Tablets: Overcome some of the bulkiness of COWs. Same challenges with wireless networks though. Check with your users first. Doctors carrying the tablet in one hand and the stylus in the other hand don’t have a hand left to touch the patient. The success of tablets also depends on the specific EMR application you are running. Entering data via the virtual keyboard of the tablet is very time consuming and therefore prone to error. Applications that let users click through selection lists are much more tablet friendly. Consider specialized tablets for the healthcare industry that include scanners and interfaces to diagnostic equipment while maintaining the mobility.

iPhones, SmartPhones: Awesome. Barely larger than a pager with a user interface made for the device. Can’t replace a full application though as many apps are just for vitals, bedside monitor virtualization, results review etc. Smart phones are complimentary to other access modalities – not a full replacement.

iPad: It’s coming. I talked to several EMR vendors at HiMSS 2010 in Atlanta this year, who are already working on their user interfaces to make them friendly for user interaction sans keyboard. Of course, the Citrix Receiver will be able to deliver any windows app or desktop directly to the iPad.

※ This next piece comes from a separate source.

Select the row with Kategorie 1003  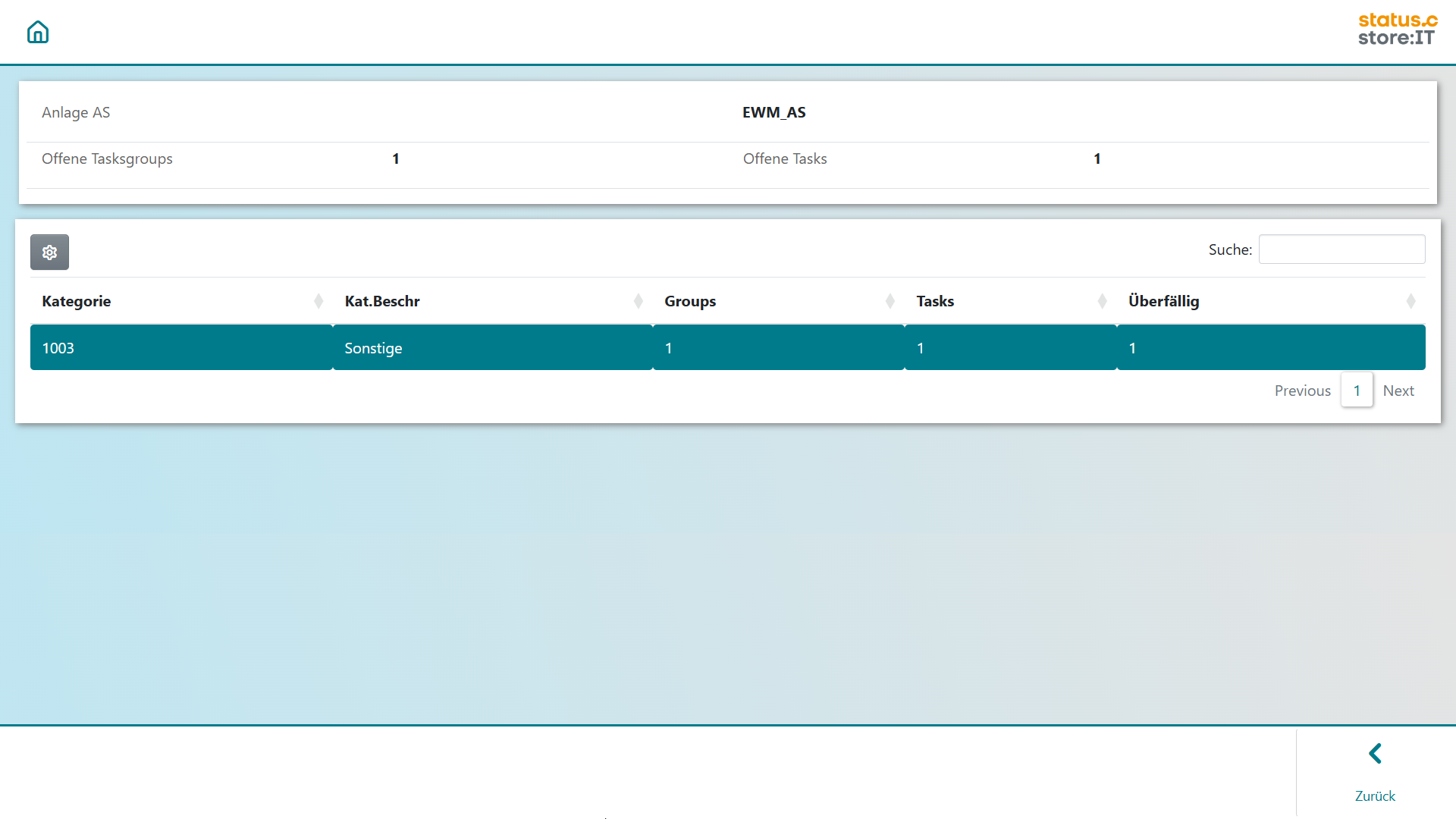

Finally, there are the good old thin clients. These units combine the best of all worlds: Large screen, yet small form factor. Don’t require wireless networks and several incorporate a smart card reader to facilitate two factor authentication. Have one in each patient room, nursing station and several in the hallways (neatly wall mounted and tucked away while not in use) and you have a solution that allows doctors to use both hands on the patient and use a familiar keyboard for data entry. Use desktop and/or application virtualization so that you can eliminate the end point support team. Depending on the EMR application, consider generic windows logon and light or no profiles to speed up logon times to the windows environment. Authentication happens on the application itself in this case. Smooth Roaming capabilities are essential to cut logon time down to a few seconds and provides full mobility on the floor without carrying a device.

Some of the access modalities in your healthcare facility depend on provider preference (yes, doctors do prefer some devices over others and yes, please make your doctors and nurses happy). Use application or desktop virtualization wherever possible to avoid end-point support. Citrix XenDesktop can deliver remarkably high quality application fidelity and image resolution even over longer distances thanks to the bundle of HDX technologies.

What is your experience with EMR implementations and application delivery?